SF State’s Greek Summit included mandatory training last week to better educate Greek organizations on sexual violence and sexual assault response protocols. It has been found that fraternities and sororities are much more likely to be involved in sexual violence incidents on campus, and the annual event is an attempt to help prevent such situations.
It is the SF State’s second year training members of Greek organizations to “better and more effectively promote gender equity and campus safety,” according to an email sent to all Greek chapters by campus Greek Advisor Monolito Twyman. The training has been mandatory for all sororities and fraternities since 2014.
The email also mentioned consequences for organization members who miss the training.
“The organization will be put under suspension and stripped of any resources they were entitled to, such as tabling on campus, room requests and fundraising,” said United Greek Council President Evan Gothelf.
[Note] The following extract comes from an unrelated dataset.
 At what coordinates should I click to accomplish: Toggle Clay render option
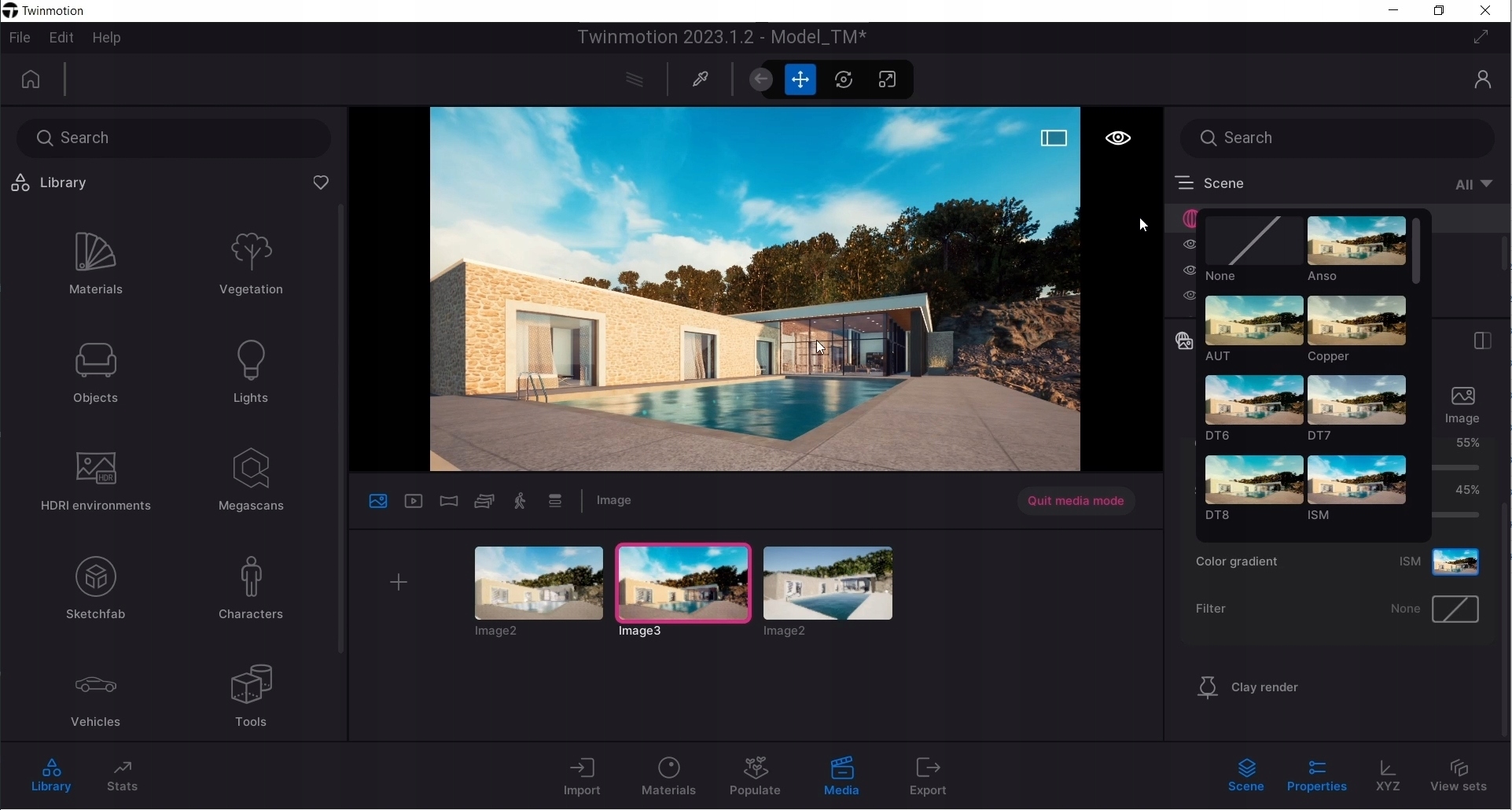point(1249,688)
Luoluo Hong, Title IX coordinator and vice president of student affairs, led the training, beginning the presentation with statistics showing members of Greek life being at higher risk for being involved in incidences of sexual violence. Hong covered many other topics that fall under the Title IX umbrella, such as defining the various terms of sexual misconduct, the response protocols for victims of sexual assault, resources available on campus for victims and how Greek leadership can make a potential impact in preventing incidences.
Hong said sexual violence is more likely for chapters who have campus housing, but said SF State is fortunate since the University does not allow fraternity and sorority houses on campus.
Under the Jeanne Clery Act, universities are required to provide information to students when crimes happen on campus or within a certain radius and to provide an annual report at the end of each year.
“Last year there were eight sexual offenses, four incidences of sexual violences and four stalkings reported that took place on campus that fit the Clery definition,” Hong said.
However, all Title IX investigations take place in the student affairs department whether or not the incident actually took place on campus. If the victim is a current SF State student, the department records it as an incident after it is reported.
In the 2014-2015 Title IX report, the department received 85 reports of sexual violence that were reported through the Title IX process. The numbers become significantly higher when all reports of sexual violence are included, regardless of where it occurred.
The next updated Title IX annual report for 2015-2016 will be available shortly after October 1, mentioned in an email by Hong.
A few faculty members who were at the event were also members of Greek organizations
during their undergraduate career, including Hong herself, Greek Advisor Monolito Twyman and Assistant Dean of Students Brian Stuart –– all of whom believe in the value of Greek life.
“If it wasn’t for the fraternity I joined at Chico State, I probably wouldn’t have made it,” said Stuart at the podium. “I just want to put it out there how important Greek life is because it really has changed lives. It really does make or break someone’s experience here.”